======== Selected excerpt ========

Hello Dave – you make a great point. Several great points, in fact. When sending the press release as an attachment directly to journalists, it is imperative to have the contact information at the top – and then be available for a day or two after the release runs. In fact, I always recommend having the “if you are a reporter on deadline, please contact…..” on both voicemail and email OOO. That way journalists like yourself are taken care of as soon as possible. When sending via the wire, formatting requires that to be lower down, so I didn’t have it on this particular list, but now I’m thinking I should have done a Top Twenty. You gave me a great idea for another blog post. Thank you!
Hello Brian – Quotes can work very well, as long as you’re willing to be patient. Outside the US, they are used on a regular basis, as contacting the company for interviews, etc. can be problematic. Good, usable quotes on international releases are incredibly important. Within the US they are seeing a comeback as many companies are finding well-written quotes popping up as sidebar quotes or integrated into articles and blog posts not only relating to the release, but about a particular industry topic, or even about a competitor, weeks or months after the press release runs. Every journalist I know keeps a file of quotes they want to use at some point. Key is getting your quote into that file. One of the biggest problems with quotes not being used is because they’re buried in the rest of the prose on a press release. Making them stand out and be noticed will increase your chance of having it pop up again one day.

======== Dataset entries ========

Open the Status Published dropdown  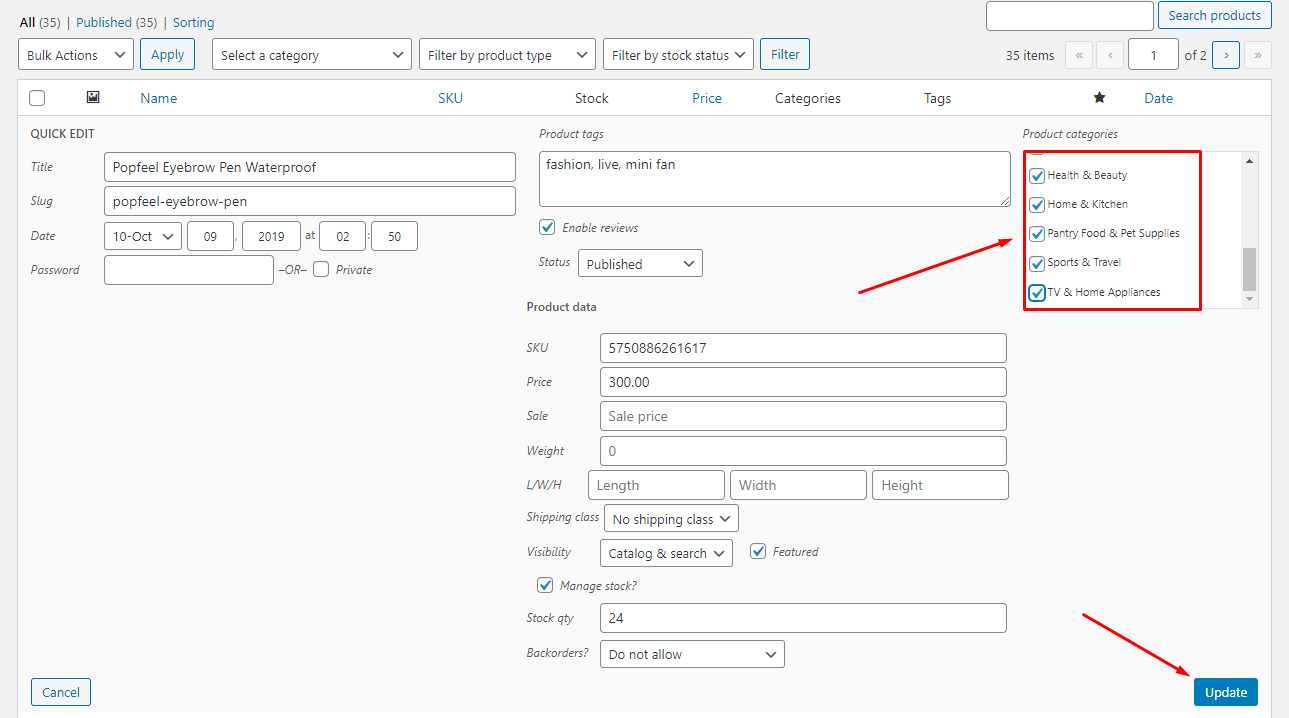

========
======== Dataset entries ========

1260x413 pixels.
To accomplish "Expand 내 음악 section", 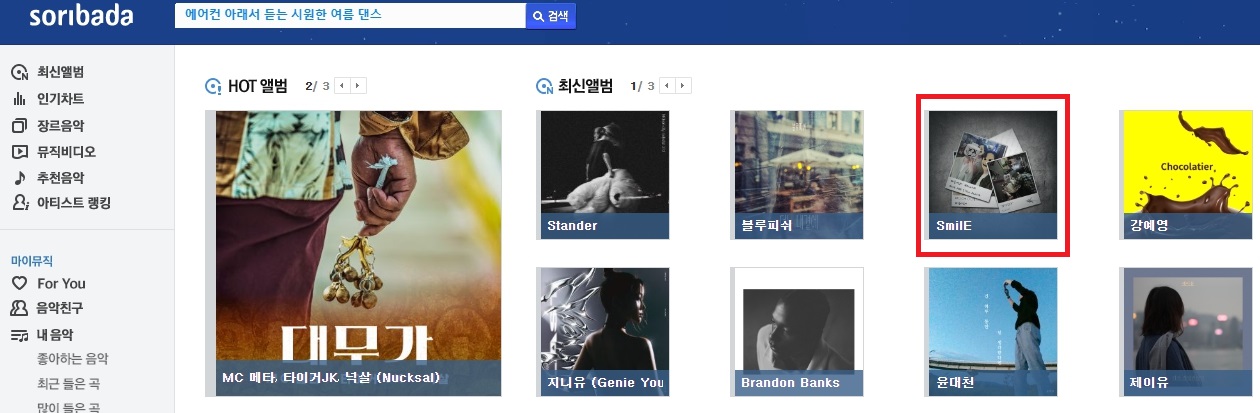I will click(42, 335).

========
======== Dataset entries ========

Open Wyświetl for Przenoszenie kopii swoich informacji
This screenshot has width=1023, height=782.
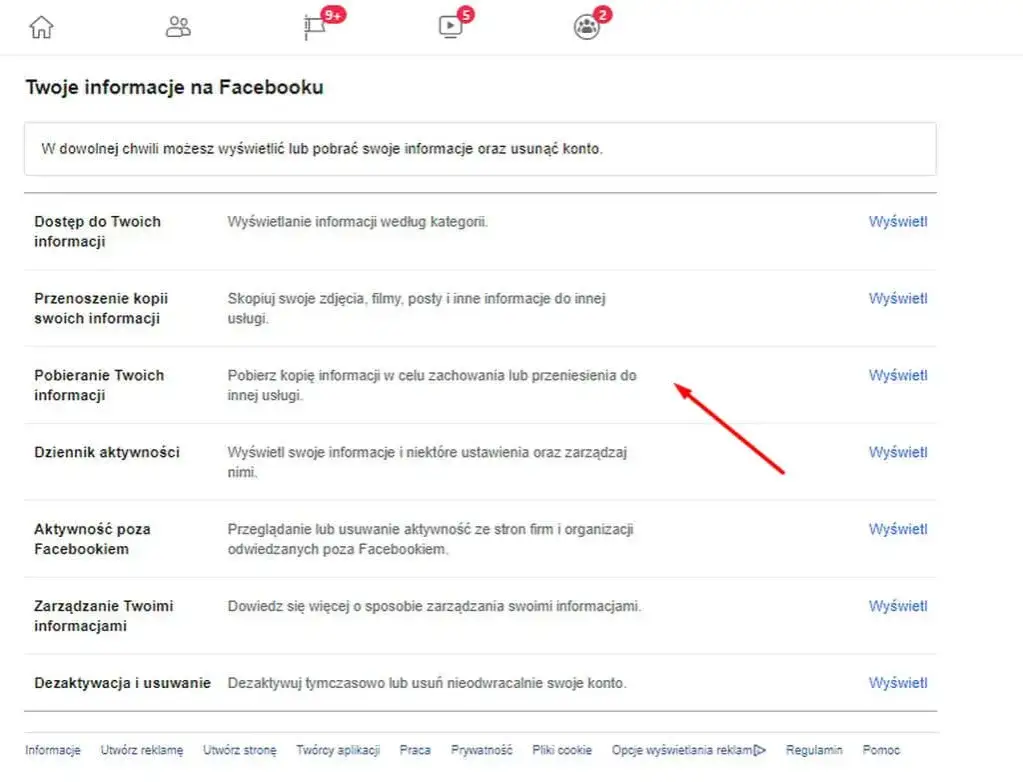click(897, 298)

========

**What this task involves:** In the replies about press releases, what does every journalist the writer knows keep?

**Answer to the problem:** A file of quotes they want to use at some point.